Lin, Cheng Wei, and 林丞偉. "Study of the effect of adrenoleukodystrophy (ALD) - associated point mutations, G677D and T693M, of ALDP protein on its homodimeric interaction." Thesis, 2014. http://ndltd.ncl.edu.tw/handle/06356489916289246025.
Full text中山醫學大學
生化暨生物科技研究所
102
In th past studies,it was showed that Pxa1p and Pxa2p proteins were belonged to half ABC transporter on yeast peroxisome and could form a heterodimer,which plays an essential role in long chain fatty acid metabolism.They are homologus to human ALDP,ALDRP,and PMP70. Besides,our submitting results for publication have indicated that the NBD of Pxa2p could interact with the NBD of Pxa1p by the aid of its C-terminal CT2 region.So, we want to study whether the CT2 of ALDP, Homologus to yeast Pxa2p, plays a role in ALDP homodimeric interaction.
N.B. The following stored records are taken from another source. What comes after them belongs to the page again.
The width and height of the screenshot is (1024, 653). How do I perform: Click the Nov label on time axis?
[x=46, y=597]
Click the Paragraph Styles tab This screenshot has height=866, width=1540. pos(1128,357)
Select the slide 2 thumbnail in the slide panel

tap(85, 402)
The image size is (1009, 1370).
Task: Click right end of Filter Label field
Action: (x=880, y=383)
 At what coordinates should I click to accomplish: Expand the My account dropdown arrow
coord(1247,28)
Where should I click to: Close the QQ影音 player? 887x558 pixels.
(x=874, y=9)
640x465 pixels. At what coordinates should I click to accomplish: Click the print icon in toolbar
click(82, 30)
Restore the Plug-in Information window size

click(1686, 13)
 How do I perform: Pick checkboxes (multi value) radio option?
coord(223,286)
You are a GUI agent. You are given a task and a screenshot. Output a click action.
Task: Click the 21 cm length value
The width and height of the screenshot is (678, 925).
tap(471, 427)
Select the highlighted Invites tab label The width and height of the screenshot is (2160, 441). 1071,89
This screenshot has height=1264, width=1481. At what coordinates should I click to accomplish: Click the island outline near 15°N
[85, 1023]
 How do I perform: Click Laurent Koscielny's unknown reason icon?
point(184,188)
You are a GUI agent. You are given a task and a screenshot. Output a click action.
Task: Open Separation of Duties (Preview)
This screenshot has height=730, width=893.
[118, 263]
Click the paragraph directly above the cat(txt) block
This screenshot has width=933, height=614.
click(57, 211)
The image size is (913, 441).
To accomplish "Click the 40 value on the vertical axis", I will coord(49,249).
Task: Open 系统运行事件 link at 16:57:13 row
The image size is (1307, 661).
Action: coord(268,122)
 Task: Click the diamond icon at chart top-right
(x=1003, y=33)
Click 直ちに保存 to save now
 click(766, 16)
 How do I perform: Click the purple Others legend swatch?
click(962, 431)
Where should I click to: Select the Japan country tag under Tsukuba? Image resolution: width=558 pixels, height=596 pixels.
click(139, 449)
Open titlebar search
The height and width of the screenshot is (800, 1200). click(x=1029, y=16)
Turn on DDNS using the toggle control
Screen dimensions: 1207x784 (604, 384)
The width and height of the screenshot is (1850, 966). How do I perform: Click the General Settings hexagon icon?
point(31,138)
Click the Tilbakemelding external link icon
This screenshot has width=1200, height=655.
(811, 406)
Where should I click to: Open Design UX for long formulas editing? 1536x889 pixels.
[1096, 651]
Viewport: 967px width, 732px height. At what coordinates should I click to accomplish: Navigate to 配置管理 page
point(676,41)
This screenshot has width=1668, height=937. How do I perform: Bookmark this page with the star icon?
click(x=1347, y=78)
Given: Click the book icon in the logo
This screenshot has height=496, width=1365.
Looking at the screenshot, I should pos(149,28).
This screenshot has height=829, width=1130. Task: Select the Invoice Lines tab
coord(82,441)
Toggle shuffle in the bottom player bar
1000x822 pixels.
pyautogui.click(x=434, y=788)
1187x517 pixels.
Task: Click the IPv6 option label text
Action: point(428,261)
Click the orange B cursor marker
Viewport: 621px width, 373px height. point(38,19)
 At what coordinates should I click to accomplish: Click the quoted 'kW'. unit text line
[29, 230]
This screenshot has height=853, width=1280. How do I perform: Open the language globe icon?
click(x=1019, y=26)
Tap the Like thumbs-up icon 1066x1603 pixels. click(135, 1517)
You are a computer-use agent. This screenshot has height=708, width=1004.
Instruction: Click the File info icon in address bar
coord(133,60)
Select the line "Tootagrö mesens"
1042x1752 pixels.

In the beginning of this study, I used the previously constructed plasmid by our laboratory, containing only the NBD-CT (residue 361 to 745) and not containing the transmembrane region (residue1 to 360) of ALDP protein. Based on the CT sequence homology between ALDP and Pxa2p, I divided the CT region of ALDP into the CT1 sequence (residue 631 to 676 ) and the CT2 sequence (residue 677 to 745 ). First of all, I builded two plasmids with the CT2 deletion in the NBD_CT, pACT2-ALDP-ΔCT2 and pEG202-ALDP-ΔCT2, and used the yeast two hybrid assay to analysize the protein interaction. I found that the CT2 of ALDP played an essential role in ALDP homodimeric interaction. By searching X-ALD database website and I found that two point mutations, G677D and T693M, in the CT2 region of ALDP were associated with ALD disease. Then, I bulided the G677D and T693M mutation in ALDP plasmids by SOE method. From the result on the yeast two hybrid analysis, I found that G677D might affect ALDP homo-interaction and eventually leads to X-ALD. Although the T693M mutation had no obvious effects on protein interaction, it may affect other aspects of protein properties, such as ATP-binding and hydrolysis, the process of substrate transport across the membrane, the interaction between the substrate and ALDP, ect. Because these results mentioned above were generated from genetic method, I performed the immunoprecipitation method to verify the effect of point-mutations on the ALDP homodimeric interaction. This part of the experiment failed and was probablely due to the inability of the anti-HA antibody to precipitate Gal4 AD fusion protein.